Please tell us who the webinars were aimed at?
They were for all willing: students, academic staff and employees of Lviv Polytechnic. I conducted Polish webinars. They were for people who know Polish at an A1 level, i.e. those who understand the language and can say something. It was not language learning, but language comprehension. We also talked about culture and history of Poland. There were five webinars in total.
Did you invite people who could tell about historical and cultural aspects?
Yes, I invited competent people. Polish Consulate, which is very friendly to such initiatives, helped us to find them. There are many interesting people around us, but we do not know about them, we do not notice them. It is a pity that time was limited. These people know so much that two ZOOM meetings for 40 minutes were not enough to tell everything.

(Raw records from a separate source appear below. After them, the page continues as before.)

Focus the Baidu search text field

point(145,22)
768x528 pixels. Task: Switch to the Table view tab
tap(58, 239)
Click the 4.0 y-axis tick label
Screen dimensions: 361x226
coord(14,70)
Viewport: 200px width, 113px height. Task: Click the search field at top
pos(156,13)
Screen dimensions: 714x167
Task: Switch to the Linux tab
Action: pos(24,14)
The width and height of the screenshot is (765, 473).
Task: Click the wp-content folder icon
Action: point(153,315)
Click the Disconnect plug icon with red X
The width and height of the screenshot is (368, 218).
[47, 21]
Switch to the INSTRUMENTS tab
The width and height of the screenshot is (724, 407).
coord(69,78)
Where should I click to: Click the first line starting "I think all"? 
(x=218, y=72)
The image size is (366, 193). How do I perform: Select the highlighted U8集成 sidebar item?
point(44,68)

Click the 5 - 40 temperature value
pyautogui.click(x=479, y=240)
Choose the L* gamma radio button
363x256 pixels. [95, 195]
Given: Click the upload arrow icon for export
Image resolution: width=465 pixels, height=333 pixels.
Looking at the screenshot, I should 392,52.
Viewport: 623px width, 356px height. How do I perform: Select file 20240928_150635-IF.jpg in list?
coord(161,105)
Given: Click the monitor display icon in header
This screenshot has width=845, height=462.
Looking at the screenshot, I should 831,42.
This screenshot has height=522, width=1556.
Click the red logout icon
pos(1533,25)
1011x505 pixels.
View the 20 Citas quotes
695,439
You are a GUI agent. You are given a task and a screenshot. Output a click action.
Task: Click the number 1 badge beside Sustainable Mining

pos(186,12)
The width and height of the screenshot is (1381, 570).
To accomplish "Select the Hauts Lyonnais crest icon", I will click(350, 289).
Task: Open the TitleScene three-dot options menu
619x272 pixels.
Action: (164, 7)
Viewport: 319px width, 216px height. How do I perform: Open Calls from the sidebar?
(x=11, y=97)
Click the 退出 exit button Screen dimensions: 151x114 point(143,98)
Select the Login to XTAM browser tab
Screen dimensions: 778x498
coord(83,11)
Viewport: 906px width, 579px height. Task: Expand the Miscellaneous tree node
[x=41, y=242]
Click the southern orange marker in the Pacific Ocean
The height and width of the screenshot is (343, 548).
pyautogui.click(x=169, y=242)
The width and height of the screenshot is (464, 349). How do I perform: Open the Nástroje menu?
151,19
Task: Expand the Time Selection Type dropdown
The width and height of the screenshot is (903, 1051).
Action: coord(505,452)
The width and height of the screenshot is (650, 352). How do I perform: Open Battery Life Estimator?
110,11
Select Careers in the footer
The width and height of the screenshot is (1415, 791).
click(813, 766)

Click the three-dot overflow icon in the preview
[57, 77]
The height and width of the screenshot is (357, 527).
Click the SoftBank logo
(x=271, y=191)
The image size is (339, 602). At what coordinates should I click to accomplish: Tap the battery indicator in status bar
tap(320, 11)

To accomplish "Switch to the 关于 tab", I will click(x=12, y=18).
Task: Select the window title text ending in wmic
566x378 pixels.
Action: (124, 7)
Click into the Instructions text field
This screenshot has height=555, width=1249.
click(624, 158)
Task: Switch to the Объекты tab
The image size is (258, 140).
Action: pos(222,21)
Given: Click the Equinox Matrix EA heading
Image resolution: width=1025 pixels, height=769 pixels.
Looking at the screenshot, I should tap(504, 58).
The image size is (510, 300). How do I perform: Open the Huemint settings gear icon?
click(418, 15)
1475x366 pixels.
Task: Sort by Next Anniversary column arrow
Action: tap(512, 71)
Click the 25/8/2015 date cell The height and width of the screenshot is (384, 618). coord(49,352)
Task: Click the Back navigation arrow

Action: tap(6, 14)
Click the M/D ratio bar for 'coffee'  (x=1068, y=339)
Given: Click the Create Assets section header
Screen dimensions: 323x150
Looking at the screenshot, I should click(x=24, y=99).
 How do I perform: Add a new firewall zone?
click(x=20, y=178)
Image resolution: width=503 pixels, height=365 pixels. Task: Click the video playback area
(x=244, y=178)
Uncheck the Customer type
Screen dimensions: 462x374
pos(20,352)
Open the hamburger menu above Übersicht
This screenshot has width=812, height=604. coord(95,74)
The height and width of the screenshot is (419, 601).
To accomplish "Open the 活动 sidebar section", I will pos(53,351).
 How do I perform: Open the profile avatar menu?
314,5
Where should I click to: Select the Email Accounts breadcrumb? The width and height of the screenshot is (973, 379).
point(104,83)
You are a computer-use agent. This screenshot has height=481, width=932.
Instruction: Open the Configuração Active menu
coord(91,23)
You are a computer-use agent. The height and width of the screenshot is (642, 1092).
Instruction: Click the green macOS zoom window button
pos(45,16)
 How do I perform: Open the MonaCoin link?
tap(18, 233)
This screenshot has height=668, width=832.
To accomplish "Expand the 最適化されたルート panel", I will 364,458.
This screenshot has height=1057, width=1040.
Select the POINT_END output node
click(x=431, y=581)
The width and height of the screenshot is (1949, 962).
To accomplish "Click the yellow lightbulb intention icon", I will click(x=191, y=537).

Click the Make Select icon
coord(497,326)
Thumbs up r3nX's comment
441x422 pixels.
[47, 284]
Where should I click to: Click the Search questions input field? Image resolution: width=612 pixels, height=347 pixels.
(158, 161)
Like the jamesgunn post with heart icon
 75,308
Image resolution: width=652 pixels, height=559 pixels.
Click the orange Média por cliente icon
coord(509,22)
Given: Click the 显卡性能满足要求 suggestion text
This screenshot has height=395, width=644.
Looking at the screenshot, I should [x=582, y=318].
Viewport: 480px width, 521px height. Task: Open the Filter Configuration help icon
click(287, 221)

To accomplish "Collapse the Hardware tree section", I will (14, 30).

For example, our first webinar was «Poland and Poles in the world». We invited Ewa Rybinska (Kazimir Pulaski University of Technology and Humanities in Radom, Poland). She was Head of the International Department, travelled the world, and knows a lot about the universities where Poles study. There was also Olha Pavliuk, Doctor and Professor at the university in Katowice. She is an Associate Professor at the University of Zaporizhzhia and Vice-President of the Polish Society in Ukraine. She knows a lot and told us about Poles in the southern and eastern Ukraine, Polish societies and Polish identity. In addition to communication, listeners could play various games. For example, they guessed how many Poles there might be in a particular country. It was surprising that everywhere there are so many officially registered Poles. Outside of Poland, there are about 20 million of Poles worldwide.
What about next webinars?
At the second webinar we discussed culture and traditions of Poland. We invited Sister Lidia Zembowicz who is Franciscan Sister of the Family of Mary. The next webinar was «Goodness and charity. Why do we do it for someone or for ourselves?» conducted by Irena Galamai-Zelkner. She is President and Chairman of the Ukrainian-Wroclaw-Dortmund Catholic Charitable Foundation. This organization deals with many areas, including children’s education. Also it provides our students with the opportunity to do an internship in Wroclaw. For the third year in a row, we have been selecting students for free internships. Irena Galamai-Zelkner also told a little about charities, and what they are working on.
The next two webinars were dedicated to Polish music and culture, particularly in Lviv. We invited Edward Kutz, who is a Professor at both the Institute of Music in Wroclaw and Lviv Conservatory. He is an organist, conductor, cantor, teacher of music and liturgical music, organ master and expert in the field of acoustic and keyboard musical instruments. Edward Kutz’s webinar on music in post-war Lviv was very interesting.
The last webinar was conducted by Ivan Yaremko, a sports commentator and journalist. He told us about sports in Lviv. It was so interesting to listen to him! We have all seen how in China, for example, 100 or even 200 people come to the square and do the exercises at the same time. It turned out that in Lviv before and after the war, people (even 500 persons) could come to Rynok Square or the park and do exercises. It was ages ago. Interesting is the fact that there were 135 tennis courts in Lviv at that time. There were several stadiums. There were prominent athletes who took part in the Olympics.